▶ **DOCUMENT**:
##############################
Delete some elements from numpy array

Question

One interesting question:

I would like to delete some elements from a numpy array but just as below simplified example code, it works if didn't delete the last element, but it failure if we wish to delete the last element. Below code works fine:

import numpy as np

values = np.array([0,1,2,3,4,5])
print values
for i in [3,4,1]:
    values = np.delete(values,i)
print values

The output is:

[0 1 2 3 4 5]
[0 2 4]

If we only change 4 to 5, then it will fail:

import numpy as np

values = np.array([0,1,2,3,4,5])
print values
for i in [3,5,1]:
    values = np.delete(values,i)
print values

The error message:

IndexError: index 5 is out of bounds for axis 0 with size 5

Why this error only happen if delete the last element? what's correct way to do such tasks?

Answer 1

Keep in mind that np.delete(arr, ind) deletes the element at index ind NOT the one with that value.

This means that as you delete things, the array is getting shorter. So you start with

values = [0,1,2,3,4,5]
np.delete(values, 3) 
[0,1,2,4,5]  #deleted element 3 so now only 5 elements in the list
#tries to delete the element at the fifth index but the array indices only go from 0-4
np.delete(values, 5) 

One of the ways you can solve the problem is to sort the indices that you want to delete in descending order (if you really want to delete the array).

inds_to_delete = sorted([3,1,5], reverse=True) # [5,3,1]
# then delete in order of largest to smallest ind

Or:

inds_to_keep = np.array([0,2,4])
values = values[inds_to_keep]

Answer 2

The problem is that you have deleted items from values so when you are trying to delete item in index 5 there is no longer value at that index, it's now at index 4 .

If you sort the list of indices to delete, and iterate over them from large to small that should workaround this issue.

import numpy as np

values = np.array([0,1,2,3,4,5])
print values
for i in [5,3,1]:  # iterate in order
    values = np.delete(values,i)
print values

Answer 3

A probably faster way (because you don't need to delete every single value but all at once) is using a boolean mask:

values = np.array([0,1,2,3,4,5])
tobedeleted = np.array([False, True, False, True, False, True])
# So index 3, 5 and 1 are True so they will be deleted.
values_deleted = values[~tobedeleted]
#that just gives you what you want.

It is recommended on the numpy reference on np.delete

To your question: You delete one element so the array get's shorter and index 5 is no longer in the array because the former index 5 has now index 4. Delete in descending order if you want to use np.delete.

If you really want to delete with np.delete use the shorthand:

np.delete(values, [3,5,1])

If you want to delete where the values are (not the index) you have to alter the procedure a bit. If you want to delete all values 5 in your array you can use:

values[values != 5]

or with multiple values to delete:

to_delete = (values == 5) | (values == 3)  | (values == 1)
values[~to_delete]

all of these give you the desired result, not sure how your data really looks like so I can't say for sure which will be the most appropriate.

Answer 4

If you want to remove the elements of indices 3,4,1 , just do np.delete(values,[3,4,1]) .
##############################
▶ **SET EXERCISE 1**:
Do these statements agree with the thread on deleting elements from a NumPy array? Answer yes or no for each, and quote the deciding words of the thread.
(a) The loop fails when the index list [3,4,1] is changed to [3,5,1].
(b) np.delete removes the element with the given value, not the one at the given index.
(c) One reply calls a boolean mask a probably faster approach.
The entries that follow have nothing to do with the thread.

▶ **PROVIDED RECORDS**:
##############################
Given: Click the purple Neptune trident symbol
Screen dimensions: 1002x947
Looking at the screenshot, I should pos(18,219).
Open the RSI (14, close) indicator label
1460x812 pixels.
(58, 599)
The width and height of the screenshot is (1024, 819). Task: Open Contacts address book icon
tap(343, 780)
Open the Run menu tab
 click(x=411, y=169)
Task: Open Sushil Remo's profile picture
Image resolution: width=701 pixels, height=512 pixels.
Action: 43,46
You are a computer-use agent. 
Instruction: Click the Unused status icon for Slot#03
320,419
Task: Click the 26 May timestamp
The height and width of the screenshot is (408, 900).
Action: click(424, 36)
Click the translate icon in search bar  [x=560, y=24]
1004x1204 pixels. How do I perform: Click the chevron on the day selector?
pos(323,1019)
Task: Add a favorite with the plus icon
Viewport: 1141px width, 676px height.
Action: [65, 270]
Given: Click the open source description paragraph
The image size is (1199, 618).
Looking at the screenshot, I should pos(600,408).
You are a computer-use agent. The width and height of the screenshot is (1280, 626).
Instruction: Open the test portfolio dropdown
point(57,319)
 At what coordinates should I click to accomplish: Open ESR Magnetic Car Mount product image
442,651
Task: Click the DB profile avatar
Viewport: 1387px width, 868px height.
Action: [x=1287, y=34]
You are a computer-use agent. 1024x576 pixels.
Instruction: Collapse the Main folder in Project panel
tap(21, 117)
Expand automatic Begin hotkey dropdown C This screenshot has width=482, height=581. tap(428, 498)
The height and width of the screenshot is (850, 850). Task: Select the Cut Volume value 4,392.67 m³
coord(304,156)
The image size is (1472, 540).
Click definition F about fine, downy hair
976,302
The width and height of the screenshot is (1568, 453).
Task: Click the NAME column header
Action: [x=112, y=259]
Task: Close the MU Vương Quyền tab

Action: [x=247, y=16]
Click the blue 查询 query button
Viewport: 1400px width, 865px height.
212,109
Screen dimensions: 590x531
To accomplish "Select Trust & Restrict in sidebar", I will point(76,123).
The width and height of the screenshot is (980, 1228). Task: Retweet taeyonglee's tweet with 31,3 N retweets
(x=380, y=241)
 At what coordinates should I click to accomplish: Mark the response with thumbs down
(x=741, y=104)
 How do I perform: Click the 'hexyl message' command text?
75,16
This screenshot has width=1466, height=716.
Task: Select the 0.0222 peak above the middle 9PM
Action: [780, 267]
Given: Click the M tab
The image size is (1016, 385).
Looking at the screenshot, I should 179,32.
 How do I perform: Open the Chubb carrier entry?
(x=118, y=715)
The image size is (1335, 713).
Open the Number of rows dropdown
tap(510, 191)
##############################
▶ **SET EXERCISE 2**: How many lines of the entries contain the string "height"? Give only the number.

▶ **TASK ANSWER 1**:
(a) Yes: "If we only change 4 to 5, then it will fail:"
(b) No: "np.delete(arr, ind) deletes the element at index ind NOT the one with that value."
(c) Yes: "A probably faster way (because you don't need to delete every single value but all at once) is using a boolean mask:"

▶ **TASK ANSWER 2**: 12